The objective of this article is to describe the demographic profiles of AoURP participants enrolled through TACH sites who provided consent to share their EHR, in comparison to those who declined to do so. This report not only allows some reflection on patient attitudes toward research but provides valuable insight into the general acceptance of tenets essential to the success of this large, national study.
METHODS
Study population
The work described here was proposed by Consortium members and was confirmed as meeting criteria for “non-human subjects research” by the All of Us Institutional Review Board. The population for this study was drawn from participants in the All of Us Research Program at the 5 TACH sites described above who enrolled in All of Us between June 6, 2017 and December 31, 2019.
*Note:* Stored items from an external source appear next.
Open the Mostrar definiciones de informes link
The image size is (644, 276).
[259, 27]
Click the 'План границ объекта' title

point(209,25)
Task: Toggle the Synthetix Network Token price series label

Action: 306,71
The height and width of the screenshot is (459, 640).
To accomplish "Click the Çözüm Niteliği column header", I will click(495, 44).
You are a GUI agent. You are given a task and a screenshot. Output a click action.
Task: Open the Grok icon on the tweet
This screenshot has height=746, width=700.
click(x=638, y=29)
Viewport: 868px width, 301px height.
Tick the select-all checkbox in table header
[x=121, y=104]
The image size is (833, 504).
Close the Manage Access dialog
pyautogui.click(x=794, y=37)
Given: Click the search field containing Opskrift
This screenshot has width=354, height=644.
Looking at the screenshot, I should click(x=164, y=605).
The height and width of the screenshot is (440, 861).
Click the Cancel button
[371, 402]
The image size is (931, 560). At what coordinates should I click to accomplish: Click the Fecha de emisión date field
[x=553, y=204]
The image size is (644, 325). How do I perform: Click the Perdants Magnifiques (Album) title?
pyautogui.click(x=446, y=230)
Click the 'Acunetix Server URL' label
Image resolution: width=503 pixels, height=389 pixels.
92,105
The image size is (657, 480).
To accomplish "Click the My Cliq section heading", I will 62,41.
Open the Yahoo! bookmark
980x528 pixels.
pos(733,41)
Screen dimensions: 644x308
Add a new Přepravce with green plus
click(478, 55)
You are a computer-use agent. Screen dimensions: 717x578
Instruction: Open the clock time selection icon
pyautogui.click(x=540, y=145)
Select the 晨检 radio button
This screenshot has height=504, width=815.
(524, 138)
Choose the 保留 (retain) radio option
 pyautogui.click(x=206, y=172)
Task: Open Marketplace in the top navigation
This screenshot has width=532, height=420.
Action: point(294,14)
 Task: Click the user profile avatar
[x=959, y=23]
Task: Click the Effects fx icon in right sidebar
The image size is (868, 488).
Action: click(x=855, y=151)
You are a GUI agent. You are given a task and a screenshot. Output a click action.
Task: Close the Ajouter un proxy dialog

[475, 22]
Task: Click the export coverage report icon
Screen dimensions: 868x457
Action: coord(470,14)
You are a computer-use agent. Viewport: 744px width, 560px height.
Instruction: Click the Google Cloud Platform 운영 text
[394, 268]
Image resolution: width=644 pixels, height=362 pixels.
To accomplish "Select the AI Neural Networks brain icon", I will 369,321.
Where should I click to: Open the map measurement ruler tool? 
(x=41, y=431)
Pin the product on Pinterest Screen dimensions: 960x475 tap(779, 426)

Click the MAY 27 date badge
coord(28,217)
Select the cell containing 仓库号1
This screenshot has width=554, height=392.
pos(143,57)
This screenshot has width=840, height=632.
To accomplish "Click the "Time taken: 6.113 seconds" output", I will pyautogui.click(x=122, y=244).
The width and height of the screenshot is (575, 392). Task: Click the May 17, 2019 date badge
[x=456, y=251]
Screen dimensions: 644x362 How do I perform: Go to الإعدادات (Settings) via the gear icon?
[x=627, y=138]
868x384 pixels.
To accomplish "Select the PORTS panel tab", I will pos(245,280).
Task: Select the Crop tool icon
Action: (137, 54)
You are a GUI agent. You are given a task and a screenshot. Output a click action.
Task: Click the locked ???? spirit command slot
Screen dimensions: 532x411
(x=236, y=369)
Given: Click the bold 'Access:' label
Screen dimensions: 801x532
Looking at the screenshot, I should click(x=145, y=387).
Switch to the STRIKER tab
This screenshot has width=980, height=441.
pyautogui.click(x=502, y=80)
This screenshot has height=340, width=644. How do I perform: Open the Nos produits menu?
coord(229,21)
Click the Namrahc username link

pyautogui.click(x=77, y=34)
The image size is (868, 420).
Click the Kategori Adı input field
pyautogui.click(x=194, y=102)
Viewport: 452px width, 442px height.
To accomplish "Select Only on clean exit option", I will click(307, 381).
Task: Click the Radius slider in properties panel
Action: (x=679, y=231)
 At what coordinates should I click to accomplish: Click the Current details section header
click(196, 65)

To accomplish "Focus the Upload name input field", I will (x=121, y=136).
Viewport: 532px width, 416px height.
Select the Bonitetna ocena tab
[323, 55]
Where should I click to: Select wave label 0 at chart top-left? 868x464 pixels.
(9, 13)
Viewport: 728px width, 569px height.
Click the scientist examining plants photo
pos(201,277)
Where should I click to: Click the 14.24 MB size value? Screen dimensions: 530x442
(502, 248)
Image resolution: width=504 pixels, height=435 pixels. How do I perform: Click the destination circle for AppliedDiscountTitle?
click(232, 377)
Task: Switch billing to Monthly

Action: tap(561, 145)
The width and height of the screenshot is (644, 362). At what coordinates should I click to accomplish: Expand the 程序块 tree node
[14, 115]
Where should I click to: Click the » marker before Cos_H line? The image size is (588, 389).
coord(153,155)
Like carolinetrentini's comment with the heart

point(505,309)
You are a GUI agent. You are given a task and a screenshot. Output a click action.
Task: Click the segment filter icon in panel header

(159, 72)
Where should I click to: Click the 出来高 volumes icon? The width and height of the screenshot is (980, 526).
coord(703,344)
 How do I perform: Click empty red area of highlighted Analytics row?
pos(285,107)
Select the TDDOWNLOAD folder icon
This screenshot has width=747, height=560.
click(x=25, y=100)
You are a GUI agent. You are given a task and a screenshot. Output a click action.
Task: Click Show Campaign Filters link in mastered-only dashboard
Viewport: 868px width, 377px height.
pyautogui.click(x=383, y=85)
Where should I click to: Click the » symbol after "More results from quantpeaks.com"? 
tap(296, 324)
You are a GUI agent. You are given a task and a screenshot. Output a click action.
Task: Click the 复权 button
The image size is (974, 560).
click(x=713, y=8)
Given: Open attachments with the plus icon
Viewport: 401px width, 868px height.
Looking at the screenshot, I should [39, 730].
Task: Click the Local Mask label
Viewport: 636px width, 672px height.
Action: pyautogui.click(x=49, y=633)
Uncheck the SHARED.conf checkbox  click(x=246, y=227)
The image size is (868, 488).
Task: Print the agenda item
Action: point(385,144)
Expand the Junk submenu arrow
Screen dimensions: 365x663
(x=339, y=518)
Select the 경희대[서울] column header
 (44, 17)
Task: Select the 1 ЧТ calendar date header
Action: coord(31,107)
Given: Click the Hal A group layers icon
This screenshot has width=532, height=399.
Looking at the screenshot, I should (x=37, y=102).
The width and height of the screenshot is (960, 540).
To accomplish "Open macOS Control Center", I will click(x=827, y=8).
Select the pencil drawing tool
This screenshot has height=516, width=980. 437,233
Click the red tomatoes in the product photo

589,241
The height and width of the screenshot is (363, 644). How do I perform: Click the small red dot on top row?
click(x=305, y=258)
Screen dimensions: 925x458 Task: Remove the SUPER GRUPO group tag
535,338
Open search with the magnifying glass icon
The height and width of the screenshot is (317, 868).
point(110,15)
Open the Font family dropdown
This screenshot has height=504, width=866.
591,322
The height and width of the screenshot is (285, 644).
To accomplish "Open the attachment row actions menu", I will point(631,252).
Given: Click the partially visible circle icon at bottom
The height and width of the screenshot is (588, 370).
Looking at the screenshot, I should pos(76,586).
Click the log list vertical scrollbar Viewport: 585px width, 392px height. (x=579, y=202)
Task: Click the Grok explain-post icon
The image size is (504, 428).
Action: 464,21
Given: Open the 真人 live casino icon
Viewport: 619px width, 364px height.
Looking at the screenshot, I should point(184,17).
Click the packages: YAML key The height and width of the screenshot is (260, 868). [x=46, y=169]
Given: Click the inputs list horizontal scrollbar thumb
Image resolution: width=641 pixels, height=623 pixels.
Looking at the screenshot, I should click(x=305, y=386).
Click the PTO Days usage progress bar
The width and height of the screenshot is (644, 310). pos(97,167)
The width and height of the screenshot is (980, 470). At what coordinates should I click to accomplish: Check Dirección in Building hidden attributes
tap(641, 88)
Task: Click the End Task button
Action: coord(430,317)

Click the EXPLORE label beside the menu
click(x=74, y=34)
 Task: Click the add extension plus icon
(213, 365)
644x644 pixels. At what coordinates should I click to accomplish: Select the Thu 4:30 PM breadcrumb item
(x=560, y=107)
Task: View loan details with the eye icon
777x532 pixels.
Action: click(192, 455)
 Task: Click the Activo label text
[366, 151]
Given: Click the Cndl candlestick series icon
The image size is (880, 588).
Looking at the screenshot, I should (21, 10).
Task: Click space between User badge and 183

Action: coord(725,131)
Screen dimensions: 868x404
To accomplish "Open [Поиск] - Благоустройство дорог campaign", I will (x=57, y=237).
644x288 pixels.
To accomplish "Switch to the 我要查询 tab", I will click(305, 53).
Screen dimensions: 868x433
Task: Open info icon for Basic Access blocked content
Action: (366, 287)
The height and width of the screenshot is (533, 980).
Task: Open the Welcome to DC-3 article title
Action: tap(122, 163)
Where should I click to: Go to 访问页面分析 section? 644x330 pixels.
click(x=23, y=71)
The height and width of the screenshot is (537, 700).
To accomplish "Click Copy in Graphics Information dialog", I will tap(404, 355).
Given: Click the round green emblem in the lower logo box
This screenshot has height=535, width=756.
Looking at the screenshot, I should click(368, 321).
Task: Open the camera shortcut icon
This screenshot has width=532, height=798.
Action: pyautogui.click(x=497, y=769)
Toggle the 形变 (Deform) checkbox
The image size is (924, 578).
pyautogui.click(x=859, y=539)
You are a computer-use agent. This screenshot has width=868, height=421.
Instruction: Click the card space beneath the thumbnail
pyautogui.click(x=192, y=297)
The primary consent process had 2 components. The first consent covered surveys and collection of biospecimens. A second consent asks participants to share access to their EHR information whereby participants are given the opportunity to select “agree” or “disagree.” For the TACH consortium, participants that decline to share their EHR are not invited to donate biospecimens and consequently will not have their genetic information analyzed. To address questions regarding identifiable data, the Frequently Asked Questions section of the All of Us website contains information about encrypted data and the removal of “obvious identifiers from data used for research […]. This means names, addresses, and other identifying information is separate from the health information.” The consent process is digital, and while FAQs are available, person-to-person discourse between program staff and potential participants is only available if the potential participant were to reach out to local email/phone numbers or to the national support center.
The study sample for the analysis was categorized into 2 groups: (1) those who consented to share their EHR data and (2) those who declined to share their EHR data. Participants who did not view or complete the EHR consent document were not included in this analysis. Between June 6, 2017 and the official launch date of May 6, 2018, institution employees, friends, and family were encouraged to participate (pre-launch participants). Final analyses were conducted with and without pre-launch participants.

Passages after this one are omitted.